Prior to the mass production of the toy die-cast car for children and collectors everywhere, a popular hobby in the late 19th and early 20th centuries was to build small replicas of machines and vehicles. These early toys were often cast using a lead alloy that was difficult to work with and produced replicas that lacked in many details. For instance, the body of a car would not usually be hollowed out or have an interior. Before World War II, it was realized that there was a market for the die-cast car and other vehicles to be mass produced, and the process was quickly refined, not only to manufacture the toys faster, but also with a much greater level of detail.

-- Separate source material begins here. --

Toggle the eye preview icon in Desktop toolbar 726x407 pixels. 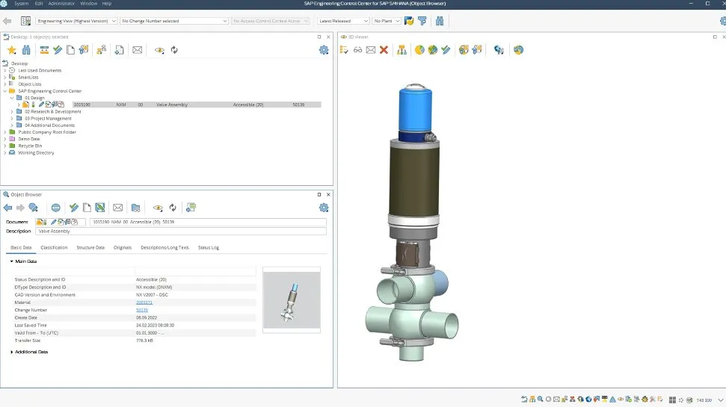pyautogui.click(x=159, y=50)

Today, there are limitless variations that are possible in a die-cast car. Most are based on actual vehicles, while others are either based upon fictional vehicles or are completely made up by the manufacturer. Another difference that can be found from one die-cast car to another is that of its scale, or size, some being tiny replicas the size of a matchbook and others being as large as one can imagine. Along with many of these toy cars are accessories, such as racetracks or play sets, made so a child can utilize his or her imagination when playing with die-cast cars.

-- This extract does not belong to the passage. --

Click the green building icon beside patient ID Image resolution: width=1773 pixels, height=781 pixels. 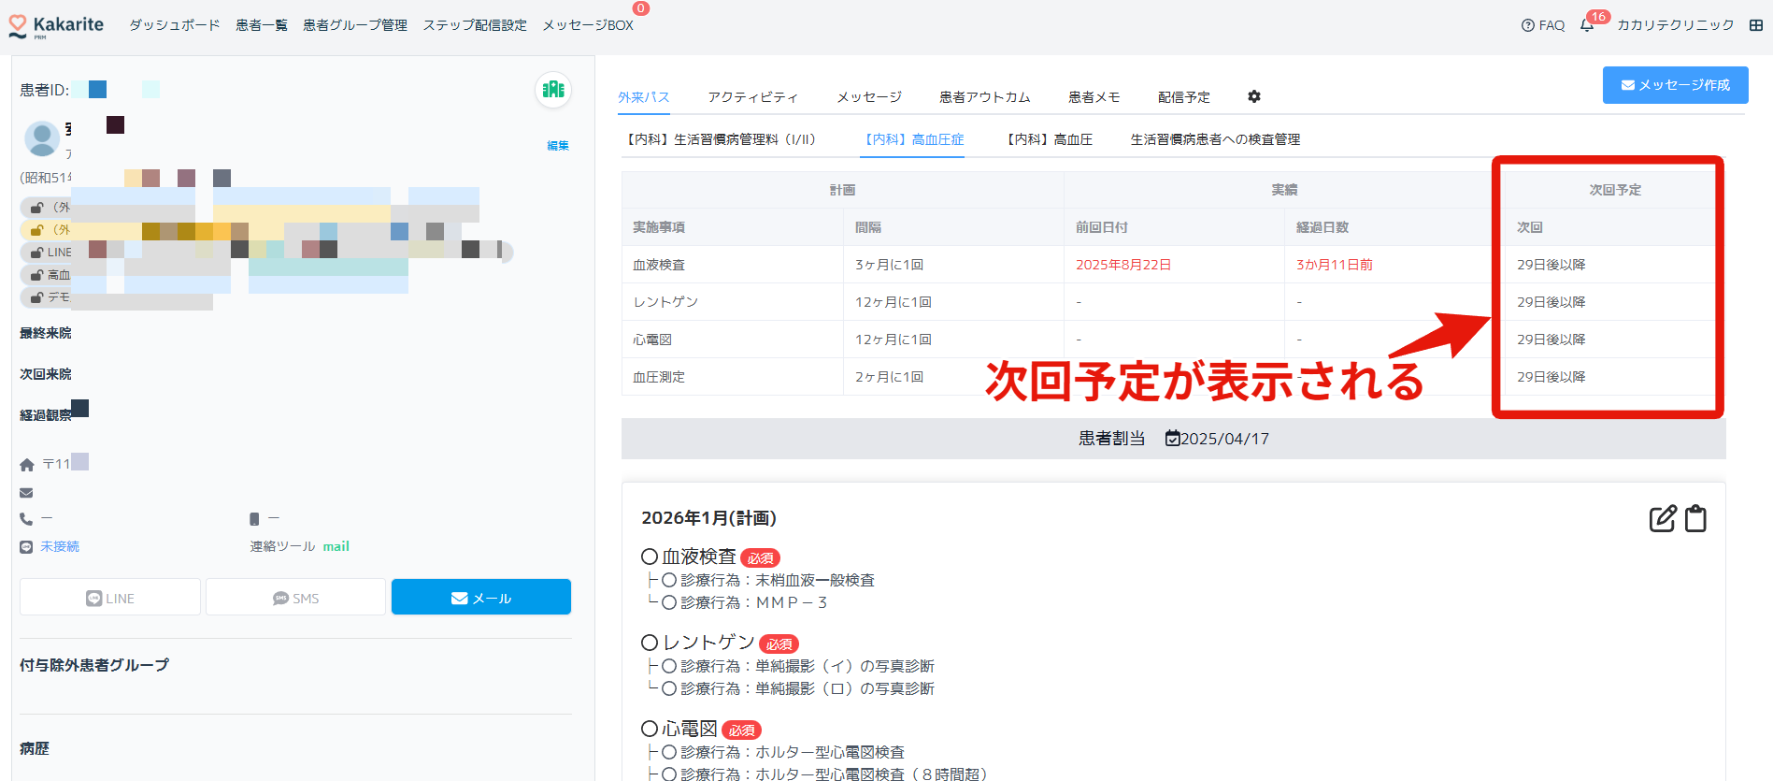coord(553,90)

The detail in a modern die-cast car includes color that is faithful to an actual vehicle’s paint job, a wider range of moving parts, better running gear, individual customizations and more, all of which can be produced at a price affordable to the collector. Some of these collectors are children, of course, who love to play with the vehicles and do not care about the monetary value of their vehicle replicas. Other collectors, young and old alike, make it a point to keep the die-cast vehicles in their collection in pristine condition, going so far as to not remove them from their original packaging in hopes that the value will increase over time.